Italian ODA has gone primarily to African countries (particularly former colonies), those countries where Italy has taken on international commitments (Iraq, Afghanistan and Lebanon), and areas with which the country has historical ties (Latin America, the Middle East and the Mediterranean). In line with the security considerations mentioned above, particular attention has been paid to the so-called “near abroad” — North Africa (Egypt, Tunisia, Algeria, Morocco), the Middle East (the Palestinian territories, Lebanon, Jordan, Syria, Iran, Iraq, Yemen), and the Balkans (Albania, Bosnia-Herzegovina, Macedonia, Serbia, and Montenegro). In 2008, the top five recipients were Iraq, Afghanistan, Ethiopia, Lebanon, and the Palestinian-administered territories, which together accounted for almost half of the total amount of Italian ODA. With the exception of Iraq, which received $663 million (although one-third of that amount was in the form of debt relief), all the other countries received less than $100 million. The fact that Iraq, Afghanistan and Lebanon — three countries in which Italy had or still has military forces deployed — are among the top five recipients of ODA seems to indicate the increasing importance of the relationship between Italian aid, foreign policy objectives, and security. In March 2007, for instance, the decree issued to refinance Italian peace-support missions abroad allocated €40 million for economic development in Afghanistan and €30 million for Lebanon.

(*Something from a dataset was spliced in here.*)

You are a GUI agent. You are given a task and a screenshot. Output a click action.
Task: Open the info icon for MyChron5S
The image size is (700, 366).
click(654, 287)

Finally, the connection between immigration and “prevention” needs to be mentioned. The number of legal immigrants to Italy has increased from 729,159 in 1996, to 1,549,392 in 2003, to 3,891,295 in 2009. The number of illegal immigrants is estimated to have increased in a similar fashion. Italian immigration policy has focused almost exclusively on the latter and has largely neglected the former, apparently for two reasons. First, the government recognizes the increasing importance of immigration in sustaining the Italian economy in light of the country’s low birth rate, rapidly aging population, and reluctance on the part of Italians to seek employment is some economic sectors. Second, it would appear that Italian governments have come to regard immigration as part of, or in any case closely linked to, aid and development policies. Emigration from unstable or undeveloped countries, in other words, seems to be perceived as a kind of social and economic safety valve relieving population pressures in societies of origin and contributing to their economic development through remittances. Indeed, the Italian development aid office finances a number of programs specifically linking immigration and economic development.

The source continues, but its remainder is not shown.